愛児を慕うのは 人情である また同時に 獣情である
ただ 本能の命令によって 動いたまでである
           (高楠 順次郎)

 高楠順次郎先生は、高名な仏教学者でありました。明治四十一年二月、四才になる男児を亡くしました。この大学者も一週間の看病をしながら思う。

 病児の眉をしかめ、のどを鳴らすのは、まるで大将軍の号令のように感ぜられる。待ってくれない。一刻も待たせまいとする。百ケ日が過ぎ、墓に参るのが楽しい。同じ年頃の子供を見ても、わが子の残したおもちゃ、洋服を見ても思い出す。

 愛着はなかなかこの手では切れない。早く忘れる為に、記念の品を捨てても、忘れまいとして、写真を残しても、それが日が経つにつれ、次第に忘れてゆく。たまに思い出して泣くのがかえって楽しみになる。子を慕うも、忘れるも、所詮犬や猫の親とかわらない。

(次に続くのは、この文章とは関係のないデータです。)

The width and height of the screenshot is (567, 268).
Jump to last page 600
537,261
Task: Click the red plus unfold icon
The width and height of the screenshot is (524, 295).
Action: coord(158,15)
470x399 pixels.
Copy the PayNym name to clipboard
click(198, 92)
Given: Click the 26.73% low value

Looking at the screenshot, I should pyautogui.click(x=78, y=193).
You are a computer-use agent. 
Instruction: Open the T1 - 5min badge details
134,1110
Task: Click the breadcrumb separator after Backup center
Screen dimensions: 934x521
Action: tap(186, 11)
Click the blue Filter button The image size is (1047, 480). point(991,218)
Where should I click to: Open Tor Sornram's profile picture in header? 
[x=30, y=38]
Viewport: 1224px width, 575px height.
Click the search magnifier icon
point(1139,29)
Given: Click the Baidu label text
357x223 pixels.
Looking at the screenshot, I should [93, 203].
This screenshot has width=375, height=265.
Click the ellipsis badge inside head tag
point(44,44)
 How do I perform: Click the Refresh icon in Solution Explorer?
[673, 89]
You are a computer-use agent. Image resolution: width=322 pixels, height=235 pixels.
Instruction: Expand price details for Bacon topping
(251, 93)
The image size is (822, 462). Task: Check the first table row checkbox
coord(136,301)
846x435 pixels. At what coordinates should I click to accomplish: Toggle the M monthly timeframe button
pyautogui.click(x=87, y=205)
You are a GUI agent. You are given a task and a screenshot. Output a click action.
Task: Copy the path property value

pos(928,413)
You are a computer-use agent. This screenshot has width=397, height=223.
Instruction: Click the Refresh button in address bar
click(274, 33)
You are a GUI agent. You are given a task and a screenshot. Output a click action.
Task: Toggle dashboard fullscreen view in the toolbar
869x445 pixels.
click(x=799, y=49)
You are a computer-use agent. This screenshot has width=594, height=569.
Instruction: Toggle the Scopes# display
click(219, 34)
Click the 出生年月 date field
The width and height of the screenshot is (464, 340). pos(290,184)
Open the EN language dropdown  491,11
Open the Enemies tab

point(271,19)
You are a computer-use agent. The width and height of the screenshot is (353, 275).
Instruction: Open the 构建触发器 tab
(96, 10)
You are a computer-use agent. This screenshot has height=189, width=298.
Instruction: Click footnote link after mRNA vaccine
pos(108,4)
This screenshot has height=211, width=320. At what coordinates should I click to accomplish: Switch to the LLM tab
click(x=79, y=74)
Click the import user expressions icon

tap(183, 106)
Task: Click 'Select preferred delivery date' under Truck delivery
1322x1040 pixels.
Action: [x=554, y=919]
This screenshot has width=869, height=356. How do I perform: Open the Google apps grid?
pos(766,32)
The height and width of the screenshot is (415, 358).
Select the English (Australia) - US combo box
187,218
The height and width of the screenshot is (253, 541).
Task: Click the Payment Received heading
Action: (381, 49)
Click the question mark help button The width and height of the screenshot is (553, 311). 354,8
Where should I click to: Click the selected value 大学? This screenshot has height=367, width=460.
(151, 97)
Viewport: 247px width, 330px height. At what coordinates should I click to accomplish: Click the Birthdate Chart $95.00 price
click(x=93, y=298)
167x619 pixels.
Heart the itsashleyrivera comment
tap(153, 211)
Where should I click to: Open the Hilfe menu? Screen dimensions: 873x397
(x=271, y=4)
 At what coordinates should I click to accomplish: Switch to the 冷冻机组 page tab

 生きている子を忘れる人もある。現代。亡き子を忘れた親は少ない。親を忘れた子はもっと多い。

 子供は可愛いい。思わず抱きあげ笑顔をたのしむのが親である。親、わたしは子供が可愛くなくても、育てるだろうか。心もとない。

 子は死に、子は忘れられる。が、子の死によって得た教訓は、永く家庭に生きる。愛児をして、死せざらしめる。子を、親を泣かせた子から、親を教えた知識の子として、生かすのは御法義である。高楠先生の愛であった。